> [What you will do] Once you reach the line containing "Task: Click the help question mark icon" in the data below, restate each line word for word up to and including the one containing "242x176 pixels.".
|---|
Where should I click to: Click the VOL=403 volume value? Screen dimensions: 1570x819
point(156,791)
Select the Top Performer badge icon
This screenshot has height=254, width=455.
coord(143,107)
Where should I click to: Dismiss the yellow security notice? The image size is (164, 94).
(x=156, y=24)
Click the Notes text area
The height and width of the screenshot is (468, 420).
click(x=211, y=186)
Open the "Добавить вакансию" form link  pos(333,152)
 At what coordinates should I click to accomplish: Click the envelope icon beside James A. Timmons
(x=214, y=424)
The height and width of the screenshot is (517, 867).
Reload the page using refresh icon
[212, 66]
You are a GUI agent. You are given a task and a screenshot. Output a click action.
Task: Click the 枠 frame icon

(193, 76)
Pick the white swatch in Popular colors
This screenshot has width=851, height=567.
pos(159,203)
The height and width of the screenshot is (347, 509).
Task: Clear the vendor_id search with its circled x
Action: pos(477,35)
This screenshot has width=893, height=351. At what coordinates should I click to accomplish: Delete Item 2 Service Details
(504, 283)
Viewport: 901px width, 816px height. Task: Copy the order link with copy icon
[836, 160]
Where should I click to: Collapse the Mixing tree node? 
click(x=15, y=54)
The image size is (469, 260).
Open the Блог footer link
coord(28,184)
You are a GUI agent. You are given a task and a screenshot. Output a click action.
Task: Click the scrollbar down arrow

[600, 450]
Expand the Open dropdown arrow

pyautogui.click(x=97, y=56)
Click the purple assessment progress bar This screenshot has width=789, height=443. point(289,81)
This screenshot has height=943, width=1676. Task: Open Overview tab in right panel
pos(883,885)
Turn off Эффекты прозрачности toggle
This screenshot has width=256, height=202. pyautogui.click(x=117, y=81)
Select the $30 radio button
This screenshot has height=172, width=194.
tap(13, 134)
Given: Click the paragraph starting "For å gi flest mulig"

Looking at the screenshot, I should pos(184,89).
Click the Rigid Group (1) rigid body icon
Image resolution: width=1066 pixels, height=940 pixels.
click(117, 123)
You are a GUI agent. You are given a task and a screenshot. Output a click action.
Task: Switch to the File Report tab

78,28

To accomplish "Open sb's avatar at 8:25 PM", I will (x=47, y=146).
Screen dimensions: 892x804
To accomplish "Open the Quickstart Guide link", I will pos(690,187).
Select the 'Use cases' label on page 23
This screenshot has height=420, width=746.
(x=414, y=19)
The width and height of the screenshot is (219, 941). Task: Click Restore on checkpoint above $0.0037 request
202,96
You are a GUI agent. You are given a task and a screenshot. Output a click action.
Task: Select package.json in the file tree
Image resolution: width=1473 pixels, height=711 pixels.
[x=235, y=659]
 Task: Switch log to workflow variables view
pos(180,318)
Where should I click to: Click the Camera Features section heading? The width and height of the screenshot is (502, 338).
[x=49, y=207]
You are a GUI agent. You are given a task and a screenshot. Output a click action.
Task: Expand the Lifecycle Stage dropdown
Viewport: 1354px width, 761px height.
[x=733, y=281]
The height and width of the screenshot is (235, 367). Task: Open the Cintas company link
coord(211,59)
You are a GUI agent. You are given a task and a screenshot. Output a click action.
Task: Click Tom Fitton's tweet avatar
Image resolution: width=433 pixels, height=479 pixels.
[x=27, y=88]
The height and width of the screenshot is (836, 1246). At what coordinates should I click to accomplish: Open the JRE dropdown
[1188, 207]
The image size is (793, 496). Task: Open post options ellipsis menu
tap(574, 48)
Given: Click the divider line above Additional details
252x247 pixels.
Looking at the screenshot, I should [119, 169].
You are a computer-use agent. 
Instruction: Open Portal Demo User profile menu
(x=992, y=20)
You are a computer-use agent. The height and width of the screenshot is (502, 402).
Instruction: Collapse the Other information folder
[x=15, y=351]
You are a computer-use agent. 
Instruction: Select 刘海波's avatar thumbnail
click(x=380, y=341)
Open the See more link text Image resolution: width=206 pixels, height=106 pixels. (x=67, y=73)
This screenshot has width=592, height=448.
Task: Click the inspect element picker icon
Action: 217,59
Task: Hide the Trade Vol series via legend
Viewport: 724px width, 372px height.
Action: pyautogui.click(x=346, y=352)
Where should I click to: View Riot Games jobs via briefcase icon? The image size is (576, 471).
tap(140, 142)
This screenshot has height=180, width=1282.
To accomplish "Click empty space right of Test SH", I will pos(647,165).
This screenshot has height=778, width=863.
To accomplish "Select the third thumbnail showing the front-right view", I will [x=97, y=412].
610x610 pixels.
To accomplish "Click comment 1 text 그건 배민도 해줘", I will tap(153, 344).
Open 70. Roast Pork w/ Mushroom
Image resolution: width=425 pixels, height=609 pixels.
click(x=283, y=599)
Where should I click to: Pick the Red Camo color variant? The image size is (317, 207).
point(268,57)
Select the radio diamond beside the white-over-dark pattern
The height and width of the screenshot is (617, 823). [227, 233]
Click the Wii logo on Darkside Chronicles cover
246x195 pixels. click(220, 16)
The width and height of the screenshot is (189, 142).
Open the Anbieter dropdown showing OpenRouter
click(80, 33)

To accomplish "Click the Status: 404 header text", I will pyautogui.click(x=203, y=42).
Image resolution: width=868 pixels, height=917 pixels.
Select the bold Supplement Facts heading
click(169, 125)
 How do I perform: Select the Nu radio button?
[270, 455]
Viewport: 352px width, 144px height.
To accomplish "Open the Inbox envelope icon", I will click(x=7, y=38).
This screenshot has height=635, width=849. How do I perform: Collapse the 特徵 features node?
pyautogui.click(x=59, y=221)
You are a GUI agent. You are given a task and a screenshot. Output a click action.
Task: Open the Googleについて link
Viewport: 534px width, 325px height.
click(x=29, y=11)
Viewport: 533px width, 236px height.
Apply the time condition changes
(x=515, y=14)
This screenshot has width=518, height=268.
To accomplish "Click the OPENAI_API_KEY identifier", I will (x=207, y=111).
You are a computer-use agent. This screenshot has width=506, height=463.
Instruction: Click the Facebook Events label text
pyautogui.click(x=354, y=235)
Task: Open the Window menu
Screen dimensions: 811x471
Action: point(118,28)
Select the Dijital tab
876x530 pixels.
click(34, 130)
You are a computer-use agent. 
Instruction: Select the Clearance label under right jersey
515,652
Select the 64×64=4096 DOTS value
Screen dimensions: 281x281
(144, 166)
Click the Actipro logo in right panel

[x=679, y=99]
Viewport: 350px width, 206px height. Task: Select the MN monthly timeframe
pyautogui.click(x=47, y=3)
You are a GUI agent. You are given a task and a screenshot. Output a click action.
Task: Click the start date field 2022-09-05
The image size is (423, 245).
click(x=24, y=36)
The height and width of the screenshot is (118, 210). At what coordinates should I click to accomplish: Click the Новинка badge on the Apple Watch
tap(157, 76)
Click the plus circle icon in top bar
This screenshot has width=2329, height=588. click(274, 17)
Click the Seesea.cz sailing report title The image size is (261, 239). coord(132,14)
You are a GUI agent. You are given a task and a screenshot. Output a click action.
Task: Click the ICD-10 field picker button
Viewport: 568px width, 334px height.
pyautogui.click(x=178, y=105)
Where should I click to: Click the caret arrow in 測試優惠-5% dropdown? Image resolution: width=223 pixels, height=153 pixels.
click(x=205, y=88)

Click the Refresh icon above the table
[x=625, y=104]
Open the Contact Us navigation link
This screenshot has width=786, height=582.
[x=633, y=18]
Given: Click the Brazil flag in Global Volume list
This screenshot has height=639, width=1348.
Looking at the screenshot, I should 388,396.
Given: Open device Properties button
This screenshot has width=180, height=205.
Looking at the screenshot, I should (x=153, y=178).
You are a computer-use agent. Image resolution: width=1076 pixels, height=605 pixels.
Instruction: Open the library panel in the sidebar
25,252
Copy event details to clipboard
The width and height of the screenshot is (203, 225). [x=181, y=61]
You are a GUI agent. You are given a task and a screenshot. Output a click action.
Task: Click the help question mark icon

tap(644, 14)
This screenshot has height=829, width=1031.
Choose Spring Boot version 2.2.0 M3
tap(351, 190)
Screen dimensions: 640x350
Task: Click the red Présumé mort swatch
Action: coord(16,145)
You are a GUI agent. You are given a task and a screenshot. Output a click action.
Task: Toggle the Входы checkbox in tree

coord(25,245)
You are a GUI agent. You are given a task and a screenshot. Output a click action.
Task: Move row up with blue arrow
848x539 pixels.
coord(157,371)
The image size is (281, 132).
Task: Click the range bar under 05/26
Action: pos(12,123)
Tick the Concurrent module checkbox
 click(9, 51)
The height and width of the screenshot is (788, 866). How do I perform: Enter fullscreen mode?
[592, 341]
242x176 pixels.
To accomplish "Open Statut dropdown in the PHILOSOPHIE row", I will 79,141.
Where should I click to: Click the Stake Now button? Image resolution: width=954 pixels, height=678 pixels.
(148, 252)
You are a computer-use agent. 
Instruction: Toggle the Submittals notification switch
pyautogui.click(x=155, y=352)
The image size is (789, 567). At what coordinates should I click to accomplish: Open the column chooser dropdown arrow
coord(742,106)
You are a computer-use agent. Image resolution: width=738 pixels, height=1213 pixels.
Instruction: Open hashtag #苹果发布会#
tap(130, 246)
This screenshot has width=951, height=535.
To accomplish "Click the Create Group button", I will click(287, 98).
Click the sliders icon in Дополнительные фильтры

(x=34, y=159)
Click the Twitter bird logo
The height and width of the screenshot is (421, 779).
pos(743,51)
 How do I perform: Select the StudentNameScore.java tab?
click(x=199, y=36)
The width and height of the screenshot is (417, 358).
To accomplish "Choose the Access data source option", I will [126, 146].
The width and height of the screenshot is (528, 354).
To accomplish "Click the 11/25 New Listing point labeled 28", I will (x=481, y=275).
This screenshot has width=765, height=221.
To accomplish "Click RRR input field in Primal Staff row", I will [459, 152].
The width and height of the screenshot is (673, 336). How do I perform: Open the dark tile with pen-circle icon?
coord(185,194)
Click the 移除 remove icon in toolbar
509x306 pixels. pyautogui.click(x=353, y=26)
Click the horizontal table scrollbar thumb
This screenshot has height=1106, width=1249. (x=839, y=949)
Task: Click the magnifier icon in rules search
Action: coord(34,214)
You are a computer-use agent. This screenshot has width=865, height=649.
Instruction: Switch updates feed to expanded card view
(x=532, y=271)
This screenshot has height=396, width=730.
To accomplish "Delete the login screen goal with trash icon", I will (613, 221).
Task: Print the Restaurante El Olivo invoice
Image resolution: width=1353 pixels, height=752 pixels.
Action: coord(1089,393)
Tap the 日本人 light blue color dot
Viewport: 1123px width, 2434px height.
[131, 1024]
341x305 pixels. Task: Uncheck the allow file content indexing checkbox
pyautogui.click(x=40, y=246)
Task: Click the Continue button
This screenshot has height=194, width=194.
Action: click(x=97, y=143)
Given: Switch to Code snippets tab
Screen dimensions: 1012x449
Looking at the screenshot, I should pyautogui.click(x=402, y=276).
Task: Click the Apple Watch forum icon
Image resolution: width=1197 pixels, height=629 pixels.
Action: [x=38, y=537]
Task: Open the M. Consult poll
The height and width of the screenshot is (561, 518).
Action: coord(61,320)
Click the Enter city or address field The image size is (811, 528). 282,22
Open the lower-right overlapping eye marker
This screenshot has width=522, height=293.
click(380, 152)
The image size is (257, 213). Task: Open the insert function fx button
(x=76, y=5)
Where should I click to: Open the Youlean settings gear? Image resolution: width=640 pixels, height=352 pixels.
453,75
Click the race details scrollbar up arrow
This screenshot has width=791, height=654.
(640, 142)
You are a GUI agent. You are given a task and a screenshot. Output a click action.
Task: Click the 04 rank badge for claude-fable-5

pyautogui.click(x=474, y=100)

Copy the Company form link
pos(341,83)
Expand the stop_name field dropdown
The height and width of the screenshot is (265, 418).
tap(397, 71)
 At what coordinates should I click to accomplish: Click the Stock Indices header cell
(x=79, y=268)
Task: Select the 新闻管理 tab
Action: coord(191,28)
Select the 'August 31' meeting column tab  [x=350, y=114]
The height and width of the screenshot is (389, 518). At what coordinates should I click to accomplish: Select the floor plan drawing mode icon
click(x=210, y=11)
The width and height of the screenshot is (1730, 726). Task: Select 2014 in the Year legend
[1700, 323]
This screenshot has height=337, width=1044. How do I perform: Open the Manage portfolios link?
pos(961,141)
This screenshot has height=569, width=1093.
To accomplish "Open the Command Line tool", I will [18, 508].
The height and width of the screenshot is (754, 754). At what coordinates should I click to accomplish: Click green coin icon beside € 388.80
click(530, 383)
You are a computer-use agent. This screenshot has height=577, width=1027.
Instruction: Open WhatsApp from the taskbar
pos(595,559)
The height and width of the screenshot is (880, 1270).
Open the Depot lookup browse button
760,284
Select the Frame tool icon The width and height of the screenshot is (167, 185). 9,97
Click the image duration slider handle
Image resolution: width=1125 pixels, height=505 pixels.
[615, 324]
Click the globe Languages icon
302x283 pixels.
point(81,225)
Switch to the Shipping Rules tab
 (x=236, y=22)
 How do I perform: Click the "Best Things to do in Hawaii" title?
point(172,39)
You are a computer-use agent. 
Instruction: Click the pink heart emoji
|---|
> [Exercise result]
Task: Click the help question mark icon

tap(644, 14)
This screenshot has height=829, width=1031.
Choose Spring Boot version 2.2.0 M3
tap(351, 190)
Screen dimensions: 640x350
Task: Click the red Présumé mort swatch
Action: coord(16,145)
You are a GUI agent. You are given a task and a screenshot. Output a click action.
Task: Toggle the Входы checkbox in tree

coord(25,245)
You are a GUI agent. You are given a task and a screenshot. Output a click action.
Task: Move row up with blue arrow
848x539 pixels.
coord(157,371)
The image size is (281, 132).
Task: Click the range bar under 05/26
Action: pos(12,123)
Tick the Concurrent module checkbox
 click(9, 51)
The height and width of the screenshot is (788, 866). How do I perform: Enter fullscreen mode?
[592, 341]
242x176 pixels.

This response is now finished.